ЗАДАНИЯ:
1 – Выведите без изменений фрагмент исходного текста от слов «У меня впечатление, что» до слов «неповторением смертного греха...».
2 – Объясните на основе исходного текста, почему в фильме нельзя обойтись без сцены, где убивают Сашку. Ответ дайте в одном–трёх предложениях.
3 – Кого, согласно исходному тексту, с благодарностью вспоминают люди за помощь в ссылке?

ИСХОДНЫЙ ТЕКСТ:
==========

У меня впечатление, что вся малая горно-равнинная республика готова сложиться по рублику, чтобы фильм состоялся. Правда, есть и жестокие противоречия: многие, например, противятся сцене, где убивают Сашку. Понять их можно: даже былая жестокость не хотела бы сознавать себя. Но без этого эпизода мысль о том, что зло порождает зло и несть этому конца, исчезает, трагедия подменяется чем-то вроде недоразумения. А нам нужно пережить весь накал трагедии с её смыслом – очищением, неповторением смертного греха...
Мне приоткрылся народ гордый и памятливый, расположенный ко всякому проявлению добра и справедливости, уважающий чужое. С какой благодарностью вспоминают они, как помогали им в ссылке русские, казахи, узбеки.

==========

ИСХОДНЫЕ ДАННЫЕ:

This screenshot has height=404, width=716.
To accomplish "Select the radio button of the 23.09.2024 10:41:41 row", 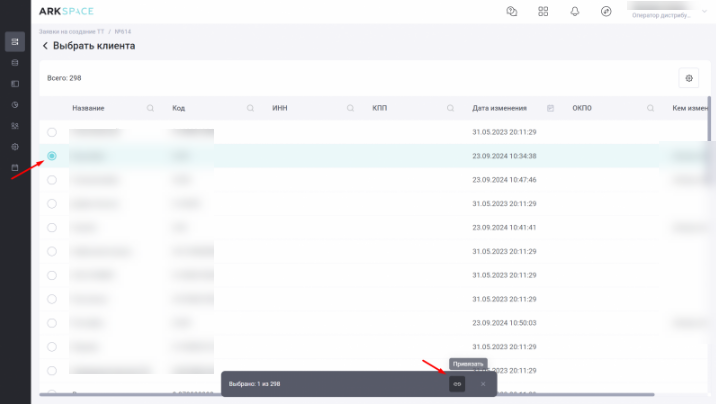I will (x=52, y=228).
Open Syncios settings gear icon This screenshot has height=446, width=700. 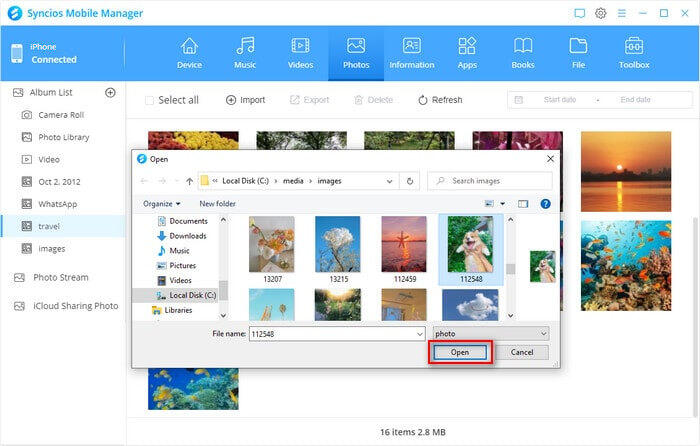[x=601, y=13]
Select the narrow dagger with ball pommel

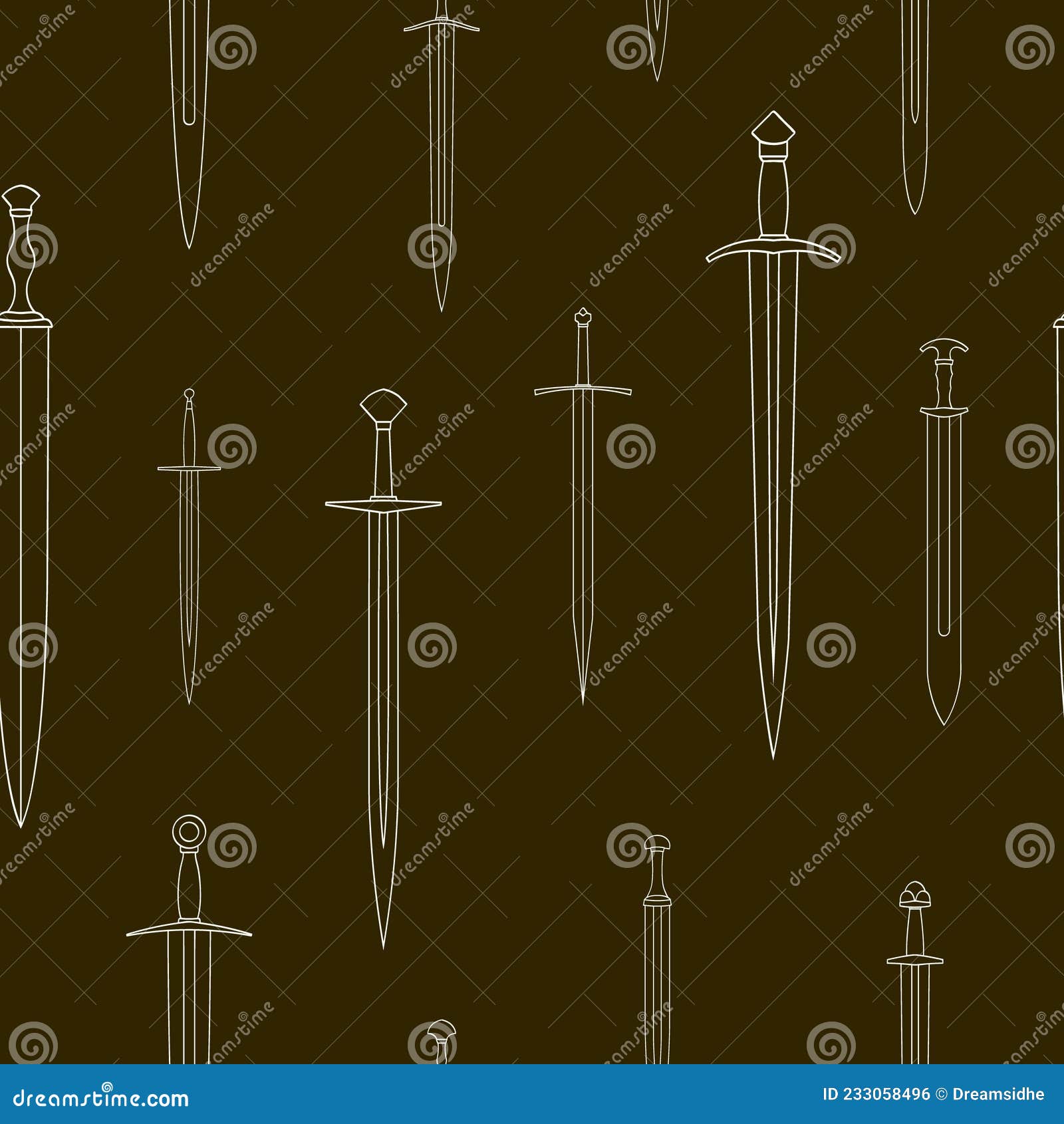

==========

ОТВЕТЫ К ЗАДАНИЯМ:
1 –
У меня впечатление, что вся малая горно-равнинная республика готова сложиться по рублику, чтобы фильм состоялся. Правда, есть и жестокие противоречия: многие, например, противятся сцене, где убивают Сашку. Понять их можно: даже былая жестокость не хотела бы сознавать себя. Но без этого эпизода мысль о том, что зло порождает зло и несть этому конца, исчезает, трагедия подменяется чем-то вроде недоразумения. А нам нужно пережить весь накал трагедии с её смыслом – очищением, неповторением смертного греха...

2 – Без этого эпизода пропадает мысль о том, что зло порождает зло и этому нет конца, а трагедия подменяется чем-то вроде недоразумения. Зрителю же нужно пережить весь накал трагедии с её смыслом: очищением и неповторением смертного греха.

3 – Русских, казахов и узбеков.